結婚したことを、知らせてくれてありがとう。

電話ではしゃぐ君の声は、あの頃と少しも変わらなくて、それがなんだかとてもうれしくて…。心からおめでとう。あの頃は、まったく気付かないでいたけれど、時はちゃんとこんなふうに、君を待ってくれていたんだね。

電話の君は僕の中で、あの頃のままの笑顔でいたから、そんな君を思い出すうちに、いつも、あの言葉の意味を探し続ける僕に気付きます。

昔からの友達だった君は、あの夜、はじめて僕に打ち明けてくれたね。

”私はかつて1度だけ、自殺しかけたことがある”ってことを。

あの頃の君は少しだけ、自分を見失っていたのかもしれない。でも今思えば、あれが本当の君だったのかもしれないし、君にしてみれば、それは特別なことではなかったのかも知れない。

でも僕にしてみれば、あんな君ははじめてだった。

人の心の奥深い場所は、決して他人には触れることの出来ない大切なところだから、それに対して伝えるべき言葉を選べなかった記憶だけが、今もこの胸に残っています。

だから僕はあのとき君に、こんなことしか言えなかった。

「君が生きていてくれてよかった」と。

どこか浮いたような、なんて間の抜けた言葉だったのだろう。
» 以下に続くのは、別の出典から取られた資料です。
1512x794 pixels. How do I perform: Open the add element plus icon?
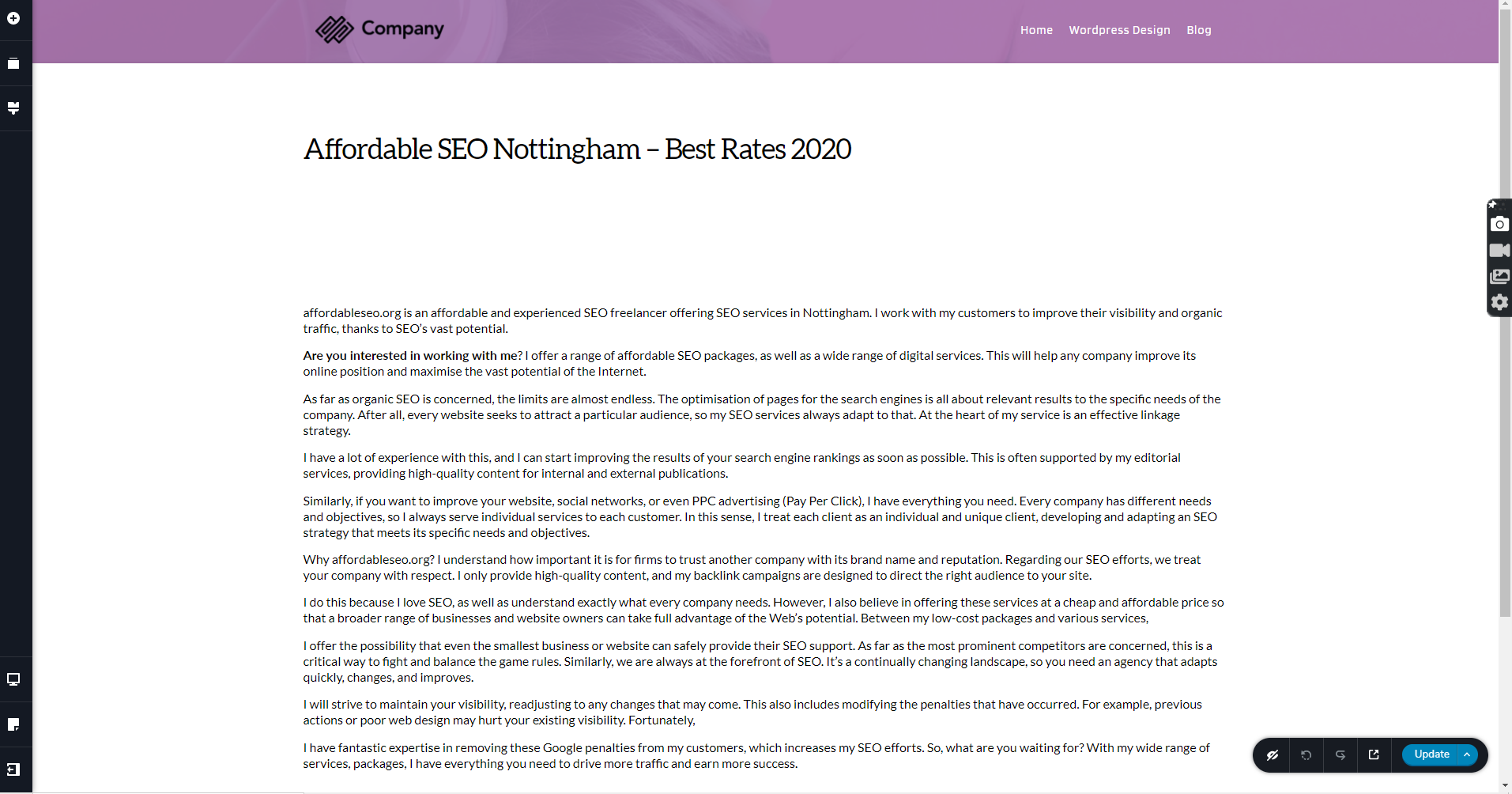click(13, 18)
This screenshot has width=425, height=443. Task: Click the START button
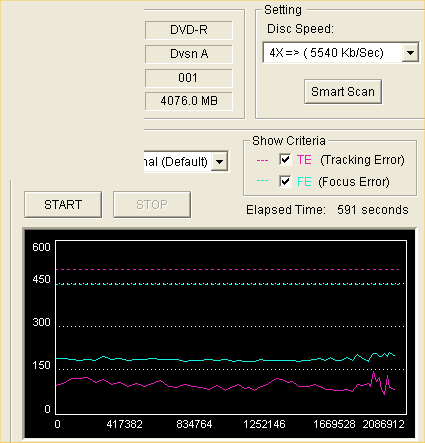click(x=63, y=204)
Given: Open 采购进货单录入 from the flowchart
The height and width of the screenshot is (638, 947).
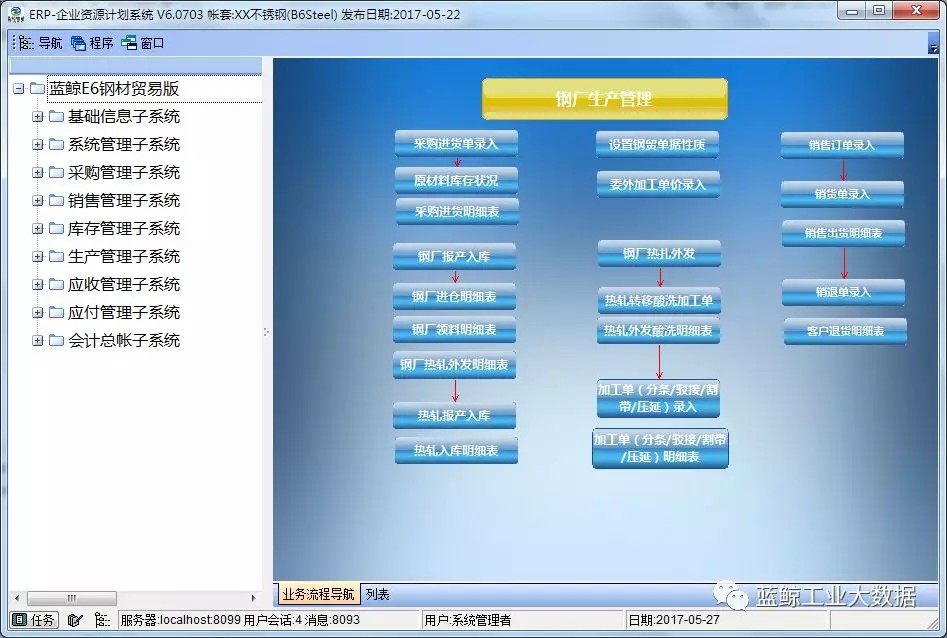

でも君は少しだけ驚いて、そして少しだけ微笑んだあと、しばらく泣いていたよね。

今思うと、それは、なんのなぐさめにもならなかった気もするし、もちろん君がそんな言葉を望んだわけではないことを、僕はわかっているつもりでした。

でも、ただ「死にたいなんて、二度と思わないで」という言葉では、当たり前過ぎるほど正しいにしても、ただ、まっすぐな君に対して、まるで雲の形を例えるようで、どこか違っているような気がしました。

かつて、自分の命を終わらせようとした君が、今度は君自身がその新しい命を、この世に生み出そうとしている。それはなんて不思議な、それでいて、素敵なめぐりあわせなのだろう。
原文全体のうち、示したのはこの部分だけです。